Collection entries

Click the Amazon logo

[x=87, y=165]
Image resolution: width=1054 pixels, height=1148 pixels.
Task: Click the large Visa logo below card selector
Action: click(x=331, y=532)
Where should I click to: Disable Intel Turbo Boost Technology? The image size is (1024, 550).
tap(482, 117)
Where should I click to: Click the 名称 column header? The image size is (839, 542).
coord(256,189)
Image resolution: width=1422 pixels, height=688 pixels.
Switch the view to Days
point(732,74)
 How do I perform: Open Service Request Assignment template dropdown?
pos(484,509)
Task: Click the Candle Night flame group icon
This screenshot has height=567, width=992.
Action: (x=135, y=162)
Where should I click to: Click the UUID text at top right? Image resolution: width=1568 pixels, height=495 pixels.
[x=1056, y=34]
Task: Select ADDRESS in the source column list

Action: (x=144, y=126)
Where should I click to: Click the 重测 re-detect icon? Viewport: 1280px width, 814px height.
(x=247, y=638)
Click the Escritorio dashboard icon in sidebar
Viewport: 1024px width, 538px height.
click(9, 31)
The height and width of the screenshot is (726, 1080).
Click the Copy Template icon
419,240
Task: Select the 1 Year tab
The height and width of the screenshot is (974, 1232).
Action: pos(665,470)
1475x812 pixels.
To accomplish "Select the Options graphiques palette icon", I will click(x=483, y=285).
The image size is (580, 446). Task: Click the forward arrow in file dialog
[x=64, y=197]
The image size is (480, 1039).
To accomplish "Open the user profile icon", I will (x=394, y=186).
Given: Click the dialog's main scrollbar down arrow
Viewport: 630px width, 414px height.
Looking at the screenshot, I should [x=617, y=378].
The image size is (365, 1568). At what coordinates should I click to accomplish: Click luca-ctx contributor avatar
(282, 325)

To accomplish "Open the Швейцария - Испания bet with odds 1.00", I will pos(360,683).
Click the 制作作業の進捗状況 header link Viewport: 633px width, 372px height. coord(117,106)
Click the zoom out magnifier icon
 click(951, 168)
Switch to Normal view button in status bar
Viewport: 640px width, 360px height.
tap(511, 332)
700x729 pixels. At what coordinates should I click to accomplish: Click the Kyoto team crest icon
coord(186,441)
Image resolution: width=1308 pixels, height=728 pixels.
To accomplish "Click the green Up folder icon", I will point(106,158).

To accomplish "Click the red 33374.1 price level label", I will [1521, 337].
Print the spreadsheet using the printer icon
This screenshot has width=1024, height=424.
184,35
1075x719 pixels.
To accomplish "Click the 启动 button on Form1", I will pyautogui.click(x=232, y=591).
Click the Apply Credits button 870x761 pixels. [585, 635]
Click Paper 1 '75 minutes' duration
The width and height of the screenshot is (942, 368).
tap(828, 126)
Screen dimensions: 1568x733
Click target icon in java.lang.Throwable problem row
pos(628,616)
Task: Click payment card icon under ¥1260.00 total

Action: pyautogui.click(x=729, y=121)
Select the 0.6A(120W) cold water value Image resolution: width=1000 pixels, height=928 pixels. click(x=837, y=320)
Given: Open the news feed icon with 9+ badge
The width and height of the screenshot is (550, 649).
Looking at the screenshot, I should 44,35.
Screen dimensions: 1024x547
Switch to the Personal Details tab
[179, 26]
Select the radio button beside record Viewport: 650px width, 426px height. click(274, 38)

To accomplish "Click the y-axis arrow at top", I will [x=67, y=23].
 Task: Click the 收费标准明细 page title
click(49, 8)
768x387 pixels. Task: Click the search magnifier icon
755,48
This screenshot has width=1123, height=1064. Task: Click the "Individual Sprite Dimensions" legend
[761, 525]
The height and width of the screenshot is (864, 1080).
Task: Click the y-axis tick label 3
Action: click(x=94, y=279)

Problem to work on:
Keep only the lines from the one containing "768x387 pixels. Task: Click" through the final line of the records, and transcribe them exactly.

Result of the task:
768x387 pixels. Task: Click the search magnifier icon
755,48
This screenshot has width=1123, height=1064. Task: Click the "Individual Sprite Dimensions" legend
[761, 525]
The height and width of the screenshot is (864, 1080).
Task: Click the y-axis tick label 3
Action: click(x=94, y=279)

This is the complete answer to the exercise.